Research discovery: Near-complete set of templates for protein complexes exists today
LAWRENCE — Visualize trying to finish a jigsaw puzzle where each individual piece keeps changing shape. If that sounds like an impossible task, imagine the vexing job scientists have faced in computer modeling of interactions between tens of thousands of proteins that are fundamental to biology.
"Proteins are not rigid bodies — they change shape, and they're flexible — so often you'd want to match two structures that do not match," said Ilya Vakser, professor of bioinformatics and molecular biosciences and director of the Center for Bioinformatics at the University of Kansas. "A reliable solution to this problem has been a holy grail of computational structural biology."
For years, scientists have depended on computer modeling to characterize proteins as physical objects. Such accurate computer modeling is based on "template" structures of proteins determined by X-ray crystallography and nuclear magnetic resonance.
Until now, it was believed that many years of work were required before a practically useful set of templates is available to model protein-protein complexes. But Vakser and his colleague Petras Kundrotas at KU, along with their collaborators at Université Paris-Sud, France, and University of California San Diego have discovered that an almost-whole set exists already, a breakthrough that has far-reaching implications for structural biology, and could pave the way for new drugs and therapies to treat a host of diseases.
Their paper, "Templates are available to model nearly all complexes of structurally characterized proteins," is published in the Early Edition issue of Proceedings of the National Academies of Sciences USA.
An improved grasp of protein interactions would be key to developing drugs and therapies that change protein behavior to benefit human health, according to Vakser.
"You can think of the world of proteins as a crowded environment where a lot of individual molecules float around and bump into each other," he said. "If it's a random interaction, nothing happens — they walk away.
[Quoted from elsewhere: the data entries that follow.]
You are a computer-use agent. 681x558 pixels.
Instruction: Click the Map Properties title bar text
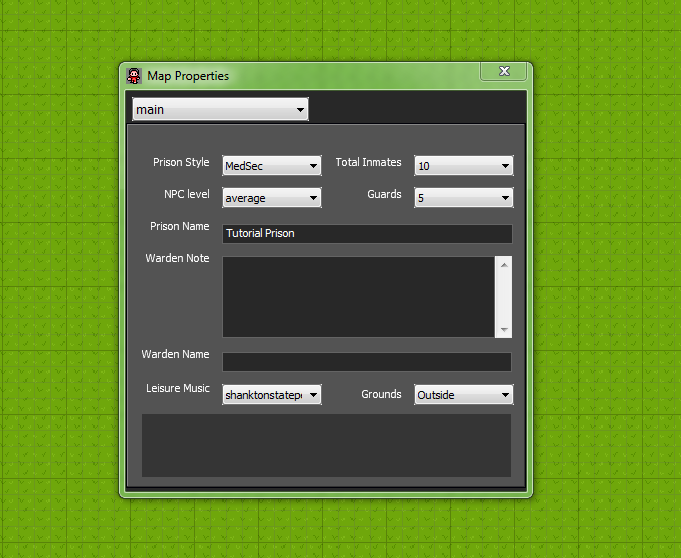point(188,76)
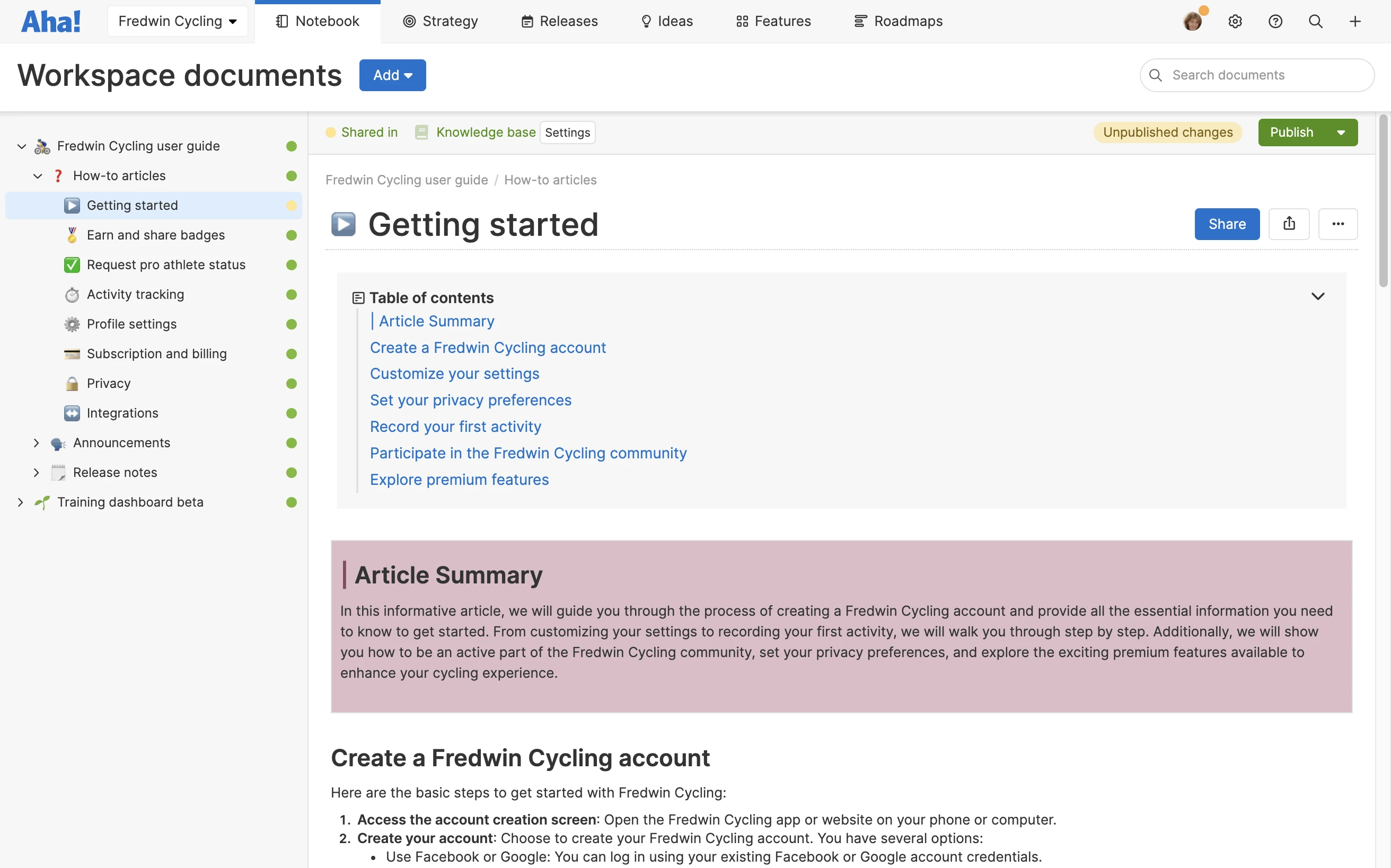Expand the Announcements folder
Viewport: 1391px width, 868px height.
point(36,442)
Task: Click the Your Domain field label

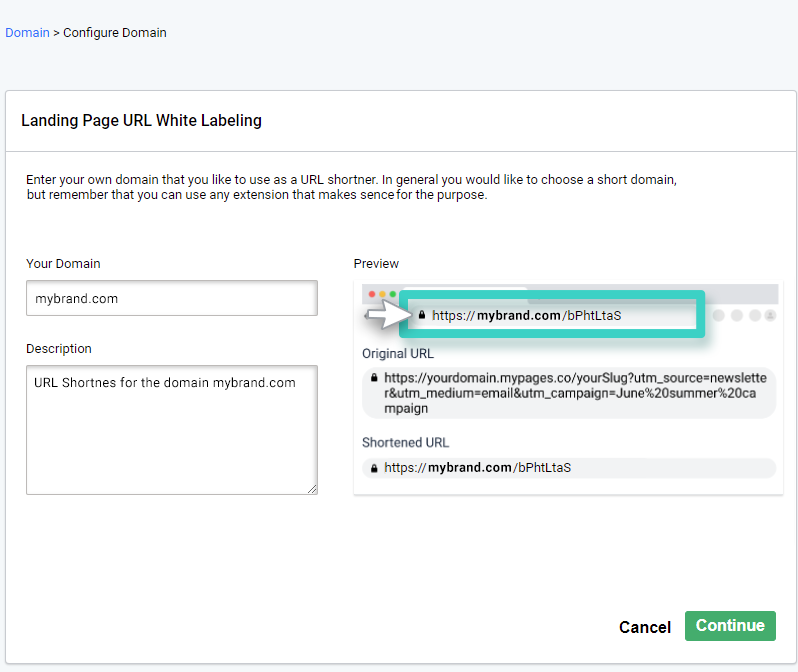Action: tap(63, 264)
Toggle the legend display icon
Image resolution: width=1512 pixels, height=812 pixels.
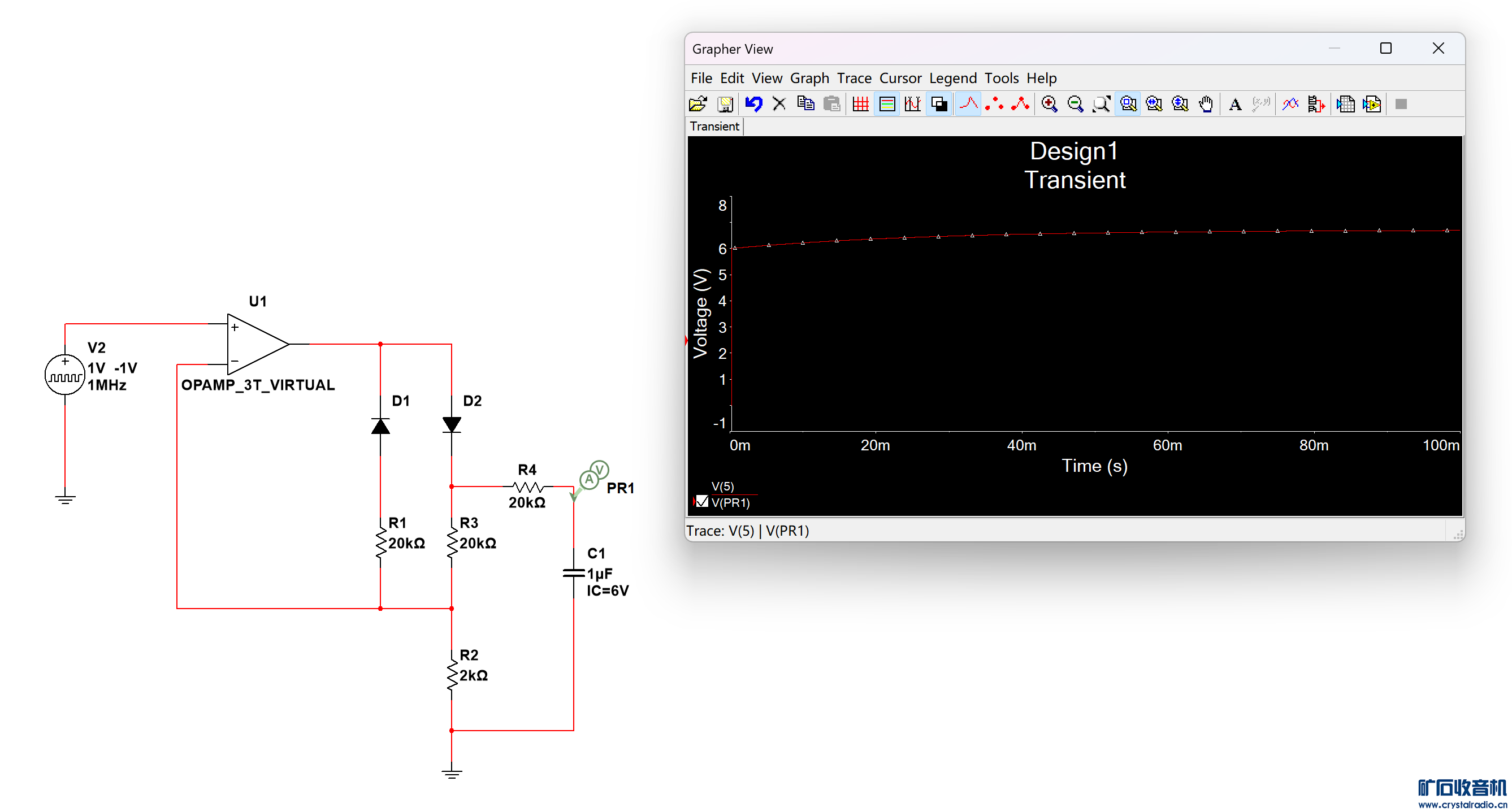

But if it has physiological importance, then they might stick to each other and change shape or transfer an electron."
The ability to influence these protein-protein interactions could mean new treatments for common killers like cancer and coronary heart disease, as well as a host of other ailments.
"This gives us a greater ability to model these interactions and to find ways to cure diseases," Vakser said. "Lots of diseases are caused by abnormalities of protein-protein interactions, or interactions that are undesirable. But to modulate them through drugs, we need to know how it all happens."
Best of all, the KU researcher said that new approaches to affect protein-protein interactions could be developed quickly.
"It wouldn't be decades," said Vakser. "As opposed to studies that would have importance many years from now, to drug design this has immediate application."
The National Institutes of Health supported Vakser's research.